There is Nothing Magical About 95% Statistical Significance




  • — August 6, 2018

    You are probably ending your A/B tests either too early or too late.

    The standard best practice in the conversion optimization industry is to wait until two conditions have been met before ending an A/B test. First, that a representative sample is obtained. Second, that the winner of the test can be declared with 95% certainty or greater. You can see the latter standard touted here and here and here.

    So why is it that Jeff Bezos writes this in an annual letter to shareholders?

    “Most decisions should probably be made with somewhere around 70% of the information you wish you had. If you wait for 90%, in most cases, you’re probably being slow.”

    Notice he is not laying down an immutable law; he says ‘most.’ Still, what is the dynamic he is describing?

    It is opportunity cost. There is a cost to not acting on the information you have and instead opting to wait for greater certainty, but we rarely make a robust effort to calculate that opportunity cost and compare it to the potential gains of continued testing.

    A hypothetical

    Let’s take a hypothetical example. These are the results of an A/B test for the lead generation page of high-ticket-value product – perhaps a SaaS company. The test has been running for two months.

    A B
    Visitors 1,000 1,000
    Conversions 100 120

    Right now there is an 8% probability that we would have seen these or more extreme results in B’s favor if B was inferior to or equal to A. Let’s see an approximation of what the probability curves look like in this situation.

    There is Nothing Magical About 95% Statistical Significance

    Figure 1

    If we continue the test, and if we assume that the data keeps coming in the same proportions, it would take roughly three weeks to get to statistical significance. (Of course, if B’s advantage grows or shrinks the time to significance could shorten or lengthen.)

    What are we losing during that time?

    If we discontinue the test today then as best as we can guess, we would gain a lift that would give us an average of a 2% higher conversion rate – except that half the visitors are already seeing option B, so it’s likely to be closer to 1%. Still, in absolute terms, we would be gaining an average of about 7 or 8 more leads than we would otherwise over three weeks – a number that would likely be significant to a sales team.

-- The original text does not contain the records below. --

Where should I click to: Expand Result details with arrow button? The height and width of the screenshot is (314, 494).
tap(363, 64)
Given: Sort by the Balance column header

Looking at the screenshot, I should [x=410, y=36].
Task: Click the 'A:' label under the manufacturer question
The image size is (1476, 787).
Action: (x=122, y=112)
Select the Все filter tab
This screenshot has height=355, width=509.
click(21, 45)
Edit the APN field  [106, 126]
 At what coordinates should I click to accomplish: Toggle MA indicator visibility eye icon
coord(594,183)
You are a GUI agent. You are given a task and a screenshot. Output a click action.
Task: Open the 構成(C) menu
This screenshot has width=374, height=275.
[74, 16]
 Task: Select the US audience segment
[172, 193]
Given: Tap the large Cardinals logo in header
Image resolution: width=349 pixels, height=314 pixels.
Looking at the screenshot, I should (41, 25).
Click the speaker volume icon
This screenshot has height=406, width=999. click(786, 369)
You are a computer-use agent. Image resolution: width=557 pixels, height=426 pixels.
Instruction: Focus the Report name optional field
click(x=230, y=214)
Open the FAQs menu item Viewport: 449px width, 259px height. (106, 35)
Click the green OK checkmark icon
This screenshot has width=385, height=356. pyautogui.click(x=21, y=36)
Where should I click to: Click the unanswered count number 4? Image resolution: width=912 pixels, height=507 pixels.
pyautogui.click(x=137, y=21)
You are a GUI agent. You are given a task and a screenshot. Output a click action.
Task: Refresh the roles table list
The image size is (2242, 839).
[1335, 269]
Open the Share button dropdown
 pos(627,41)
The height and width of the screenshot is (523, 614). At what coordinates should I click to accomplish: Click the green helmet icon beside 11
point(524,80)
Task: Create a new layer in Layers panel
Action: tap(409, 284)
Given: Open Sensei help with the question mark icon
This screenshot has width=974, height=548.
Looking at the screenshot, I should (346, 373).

    Of course, there is also an 8% probability that A is actually the superior choice. But not only does 8% represent roughly just a 1 in 12 chance, look at where the pink area in the graph above is falling. The scale of the potential loss 8% of the time – the widest likely gap between a leading A and a trailing B – is about 2%, while the scale of the potential gain 92% of the time – the widest likely gap between a leading B and a trailing A – is about 6%. When you take into account the effect of these outcomes, the probabilistic value of choosing B increases.

    It’s perhaps obvious, but still worth noting that waiting for significance is not the same thing as waiting for certainty. Three weeks later we would still have a 5% chance of making the wrong pick – there would still be a pink overlap area.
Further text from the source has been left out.